Cross-Site Request Forgery (CSRF) Protection

Compatibility

CPython & MicroPython

Required Microdot source files

Required external dependencies

None

Examples

The CSRF extension provides protection against Cross-Site Request Forgery (CSRF) attacks. This protection defends against attackers attempting to submit forms or other state-changing requests from their own site on behalf of unsuspecting victims, while taking advantage of the victims previously established sessions or cookies to impersonate them.

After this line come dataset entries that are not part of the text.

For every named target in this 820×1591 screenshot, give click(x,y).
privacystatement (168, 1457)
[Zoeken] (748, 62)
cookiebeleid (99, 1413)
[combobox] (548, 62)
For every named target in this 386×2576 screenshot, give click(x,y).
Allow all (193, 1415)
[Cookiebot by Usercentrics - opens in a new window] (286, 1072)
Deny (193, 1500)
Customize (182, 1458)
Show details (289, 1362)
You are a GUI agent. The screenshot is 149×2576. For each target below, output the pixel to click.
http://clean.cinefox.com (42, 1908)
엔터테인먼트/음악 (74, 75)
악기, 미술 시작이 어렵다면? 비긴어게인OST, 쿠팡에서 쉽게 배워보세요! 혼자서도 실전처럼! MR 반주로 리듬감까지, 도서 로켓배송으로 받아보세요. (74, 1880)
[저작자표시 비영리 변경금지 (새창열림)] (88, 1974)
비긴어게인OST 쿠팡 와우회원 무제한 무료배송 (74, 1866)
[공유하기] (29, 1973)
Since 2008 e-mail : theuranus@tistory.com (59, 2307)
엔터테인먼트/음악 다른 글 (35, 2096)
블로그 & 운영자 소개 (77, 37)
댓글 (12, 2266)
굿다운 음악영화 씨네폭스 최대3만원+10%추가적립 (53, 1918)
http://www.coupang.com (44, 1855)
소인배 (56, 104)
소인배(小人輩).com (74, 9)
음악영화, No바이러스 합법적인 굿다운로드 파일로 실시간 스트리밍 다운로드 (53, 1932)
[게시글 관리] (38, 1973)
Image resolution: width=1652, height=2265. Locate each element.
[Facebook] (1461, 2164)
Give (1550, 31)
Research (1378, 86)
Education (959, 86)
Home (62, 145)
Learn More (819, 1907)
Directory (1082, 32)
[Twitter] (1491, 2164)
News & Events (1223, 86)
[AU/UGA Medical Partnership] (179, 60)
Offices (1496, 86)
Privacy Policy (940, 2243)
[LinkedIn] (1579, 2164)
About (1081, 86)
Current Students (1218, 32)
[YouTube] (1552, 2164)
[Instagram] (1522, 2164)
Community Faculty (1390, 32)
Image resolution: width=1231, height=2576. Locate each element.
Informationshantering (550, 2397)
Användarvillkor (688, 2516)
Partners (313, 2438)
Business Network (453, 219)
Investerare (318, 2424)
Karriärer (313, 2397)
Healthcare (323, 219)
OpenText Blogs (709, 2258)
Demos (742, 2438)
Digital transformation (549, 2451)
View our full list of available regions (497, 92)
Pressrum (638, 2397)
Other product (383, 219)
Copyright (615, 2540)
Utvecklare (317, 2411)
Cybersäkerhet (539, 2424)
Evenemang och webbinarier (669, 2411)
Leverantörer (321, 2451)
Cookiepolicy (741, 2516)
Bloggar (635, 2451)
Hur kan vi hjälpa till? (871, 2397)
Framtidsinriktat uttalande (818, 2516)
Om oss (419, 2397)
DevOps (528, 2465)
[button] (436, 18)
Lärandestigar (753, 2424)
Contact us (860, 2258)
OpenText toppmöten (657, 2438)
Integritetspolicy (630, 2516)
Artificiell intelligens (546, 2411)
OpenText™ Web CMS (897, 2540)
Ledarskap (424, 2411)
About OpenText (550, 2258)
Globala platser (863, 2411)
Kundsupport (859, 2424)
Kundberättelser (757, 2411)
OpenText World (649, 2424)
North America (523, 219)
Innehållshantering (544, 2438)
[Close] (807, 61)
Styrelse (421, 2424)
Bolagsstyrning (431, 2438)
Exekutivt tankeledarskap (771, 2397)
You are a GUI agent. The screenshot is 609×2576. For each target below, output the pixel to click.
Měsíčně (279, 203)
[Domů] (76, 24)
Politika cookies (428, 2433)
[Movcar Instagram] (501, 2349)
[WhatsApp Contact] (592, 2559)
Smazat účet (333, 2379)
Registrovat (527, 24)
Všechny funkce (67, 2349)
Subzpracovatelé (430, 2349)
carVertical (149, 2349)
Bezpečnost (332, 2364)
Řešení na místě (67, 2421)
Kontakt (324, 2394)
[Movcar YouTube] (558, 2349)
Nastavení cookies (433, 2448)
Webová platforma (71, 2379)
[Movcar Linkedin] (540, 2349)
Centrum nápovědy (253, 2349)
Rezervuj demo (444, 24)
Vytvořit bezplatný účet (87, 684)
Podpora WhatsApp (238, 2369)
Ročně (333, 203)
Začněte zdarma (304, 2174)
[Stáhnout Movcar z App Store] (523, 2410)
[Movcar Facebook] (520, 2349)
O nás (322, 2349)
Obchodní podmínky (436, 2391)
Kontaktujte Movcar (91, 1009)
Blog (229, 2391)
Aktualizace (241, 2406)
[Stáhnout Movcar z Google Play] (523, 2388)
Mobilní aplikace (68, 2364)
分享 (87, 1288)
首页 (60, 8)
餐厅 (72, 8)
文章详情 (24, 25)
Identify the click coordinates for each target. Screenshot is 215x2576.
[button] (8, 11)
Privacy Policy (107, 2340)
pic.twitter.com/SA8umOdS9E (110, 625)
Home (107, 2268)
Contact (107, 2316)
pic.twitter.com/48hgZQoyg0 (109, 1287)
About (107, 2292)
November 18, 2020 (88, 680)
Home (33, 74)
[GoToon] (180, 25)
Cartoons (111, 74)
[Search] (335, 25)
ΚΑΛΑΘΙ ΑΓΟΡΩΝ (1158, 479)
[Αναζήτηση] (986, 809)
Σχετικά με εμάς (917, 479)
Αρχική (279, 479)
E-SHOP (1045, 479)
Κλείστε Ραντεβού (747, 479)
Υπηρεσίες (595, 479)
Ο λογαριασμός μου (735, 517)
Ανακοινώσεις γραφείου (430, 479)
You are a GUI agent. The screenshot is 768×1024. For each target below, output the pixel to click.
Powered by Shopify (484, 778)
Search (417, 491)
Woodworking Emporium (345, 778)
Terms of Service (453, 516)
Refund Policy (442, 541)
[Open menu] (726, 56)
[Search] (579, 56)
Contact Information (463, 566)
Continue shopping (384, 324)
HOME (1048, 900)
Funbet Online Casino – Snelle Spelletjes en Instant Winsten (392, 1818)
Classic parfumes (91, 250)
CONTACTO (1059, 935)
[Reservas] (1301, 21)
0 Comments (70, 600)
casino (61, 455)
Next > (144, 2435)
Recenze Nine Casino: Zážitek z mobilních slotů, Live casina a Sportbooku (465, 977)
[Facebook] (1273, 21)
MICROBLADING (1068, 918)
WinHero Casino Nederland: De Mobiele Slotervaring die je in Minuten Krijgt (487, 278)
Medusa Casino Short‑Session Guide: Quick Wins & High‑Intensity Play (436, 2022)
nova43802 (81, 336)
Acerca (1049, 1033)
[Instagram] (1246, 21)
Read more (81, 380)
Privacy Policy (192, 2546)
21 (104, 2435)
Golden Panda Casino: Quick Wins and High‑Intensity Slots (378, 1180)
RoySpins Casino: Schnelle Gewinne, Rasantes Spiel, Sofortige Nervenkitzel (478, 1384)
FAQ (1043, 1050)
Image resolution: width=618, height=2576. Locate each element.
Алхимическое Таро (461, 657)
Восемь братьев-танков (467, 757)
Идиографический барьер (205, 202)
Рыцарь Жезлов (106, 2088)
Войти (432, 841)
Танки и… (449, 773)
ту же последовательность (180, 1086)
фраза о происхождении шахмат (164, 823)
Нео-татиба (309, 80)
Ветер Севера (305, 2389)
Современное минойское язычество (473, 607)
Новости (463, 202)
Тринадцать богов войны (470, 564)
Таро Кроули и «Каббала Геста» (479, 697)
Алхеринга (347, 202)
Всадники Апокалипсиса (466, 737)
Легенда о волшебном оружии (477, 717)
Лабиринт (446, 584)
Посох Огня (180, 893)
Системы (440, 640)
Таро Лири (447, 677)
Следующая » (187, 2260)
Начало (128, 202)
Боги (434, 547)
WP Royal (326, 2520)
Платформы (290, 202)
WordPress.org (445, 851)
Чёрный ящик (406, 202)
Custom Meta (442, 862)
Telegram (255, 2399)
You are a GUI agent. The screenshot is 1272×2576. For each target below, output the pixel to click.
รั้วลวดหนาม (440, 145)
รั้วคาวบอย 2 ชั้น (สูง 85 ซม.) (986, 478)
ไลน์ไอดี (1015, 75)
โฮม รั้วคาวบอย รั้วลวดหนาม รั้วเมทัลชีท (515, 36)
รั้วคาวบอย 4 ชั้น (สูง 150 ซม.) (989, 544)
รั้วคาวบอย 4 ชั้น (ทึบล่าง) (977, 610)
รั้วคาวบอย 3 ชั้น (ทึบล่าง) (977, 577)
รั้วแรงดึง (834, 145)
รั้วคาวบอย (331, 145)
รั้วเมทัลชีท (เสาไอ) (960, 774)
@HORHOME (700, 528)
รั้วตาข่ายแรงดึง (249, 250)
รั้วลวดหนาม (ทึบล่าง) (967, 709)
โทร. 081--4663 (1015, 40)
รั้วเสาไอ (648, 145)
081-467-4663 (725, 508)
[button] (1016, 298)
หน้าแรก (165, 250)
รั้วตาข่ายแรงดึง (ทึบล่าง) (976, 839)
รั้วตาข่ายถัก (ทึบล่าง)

This extension checks the Sec-Fetch-Site header sent by all modern web browsers to achieve this protection. As a fallback mechanism for older browsers that do not support this header, this extension can be linked to the CORS extension to validate the Origin header. If you are interested in the details of this protection mechanism, it is described in the OWASP CSRF Prevention Cheat Sheet page.

Note

As of December 2025, OWASP considers the use of Fetch Metadata Headers for CSRF protection a defense in depth technique that is insufficient on its own.

There is an interesting discussion on this topic in the OWASP GitHub repository where it appears to be agreement that this technique provides complete protection for the vast majority of use cases. If you are unsure if this method works for your use case, please read this discussion to have more context and make the right decision.

To enable CSRF protection, create an instance of the CSRF class and configure the desired options. Example:

from microdot import Microdot
from microdot.cors import CORS
from microdot.csrf import CSRF

app = Microdot()
cors = CORS(app, allowed_origins=['https://example.com'])
csrf = CSRF(app, cors)

This will protect all routes that use a state-changing method (POST, PUT, PATCH or DELETE) and will return a 403 status code response to any requests that fail the CSRF check.

If there are routes that need to be exempted from the CSRF check, they can be decorated with the csrf.exempt decorator:

@app.post('/webhook')
@csrf.exempt
async def webhook(request):
    # ...

For some applications it may be more convenient to have CSRF checks turned off by default, and only apply them to explicitly selected routes. In this case, pass protect_all=False when you construct the CSRF instance and use the csrf.protect decorator:

csrf = CSRF(app, cors, protect_all=False)

@app.post('/submit-form')
@csrf.protect
async def submit_form(request):
    # ...

By default, requests coming from different subdomains are considered to be cross-site, and as such they will not pass the CSRF check. If you’d like subdomain requests to be considered safe, then set the allow_subdomains=True option when you create the CSRF class.

Note

This extension is designed to block requests issued by web browsers when they are found to be unsafe or unauthorized by the application owner. The method used to determine if a request should be allowed or not is based on the value of headers that are only sent by web browsers. Clients other than web browsers are not affected by this extension and can send requests freely.